Brief =>
Without altering a word, return the records below, but exclude the pictures.

Exercise input =>
+---+

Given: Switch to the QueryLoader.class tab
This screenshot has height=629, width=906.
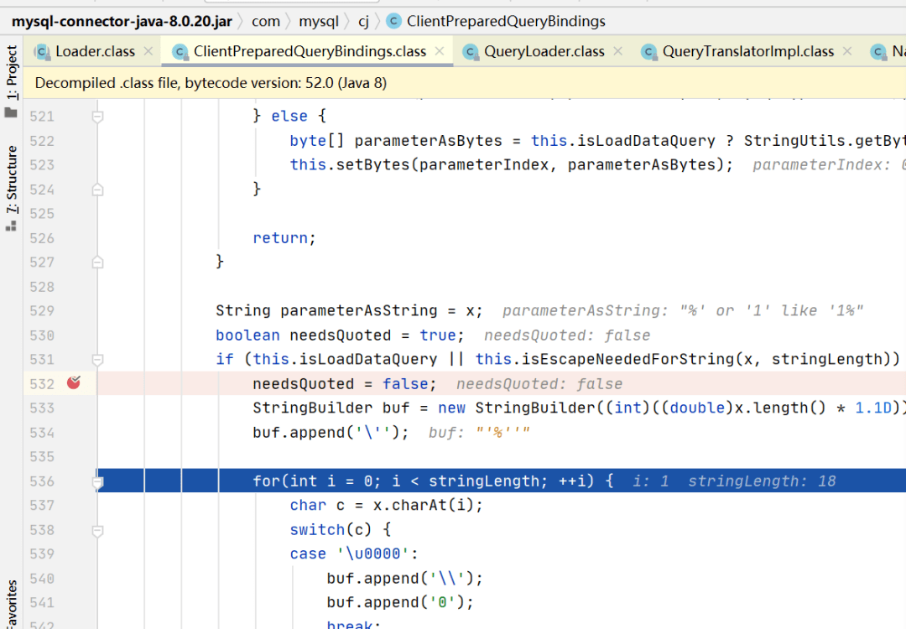Looking at the screenshot, I should [x=544, y=51].
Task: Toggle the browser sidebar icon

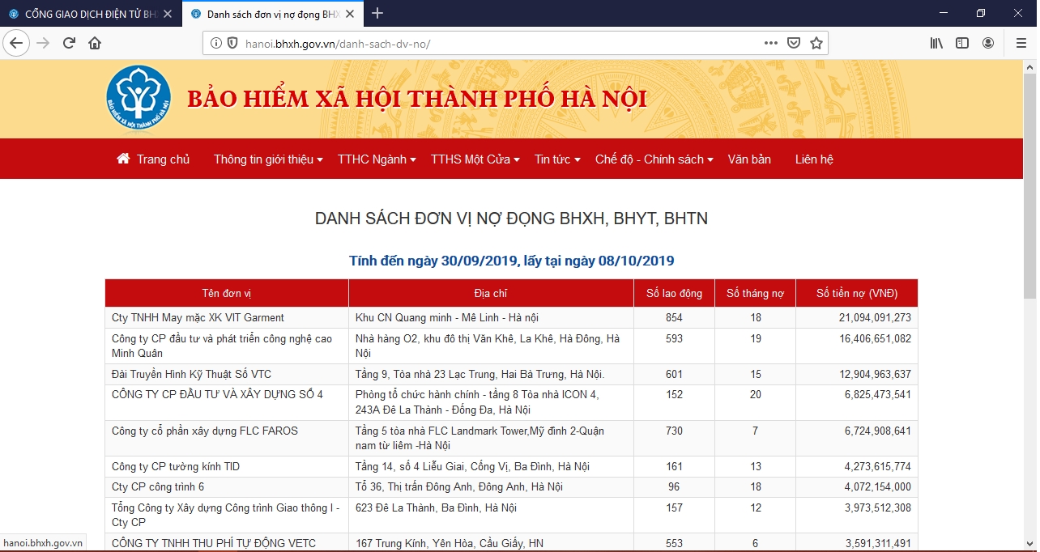Action: click(x=961, y=43)
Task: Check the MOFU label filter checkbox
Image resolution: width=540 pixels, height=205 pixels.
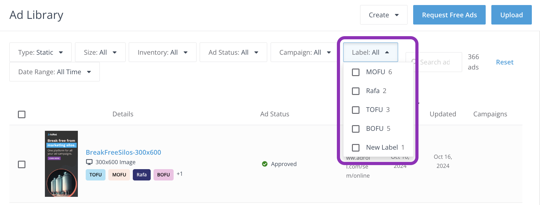Action: pos(356,72)
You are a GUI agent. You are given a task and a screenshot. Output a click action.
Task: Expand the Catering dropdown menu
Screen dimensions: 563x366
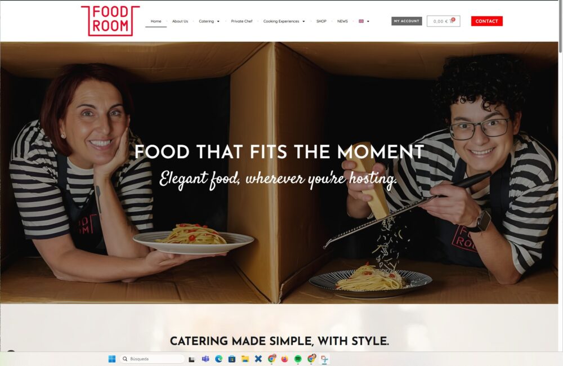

+---+

Response area =>
Given: Switch to the QueryLoader.class tab
This screenshot has height=629, width=906.
Looking at the screenshot, I should [x=544, y=51].
Task: Toggle the browser sidebar icon

Action: click(x=961, y=43)
Task: Check the MOFU label filter checkbox
Image resolution: width=540 pixels, height=205 pixels.
Action: pos(356,72)
You are a GUI agent. You are given a task and a screenshot. Output a click action.
Task: Expand the Catering dropdown menu
Screen dimensions: 563x366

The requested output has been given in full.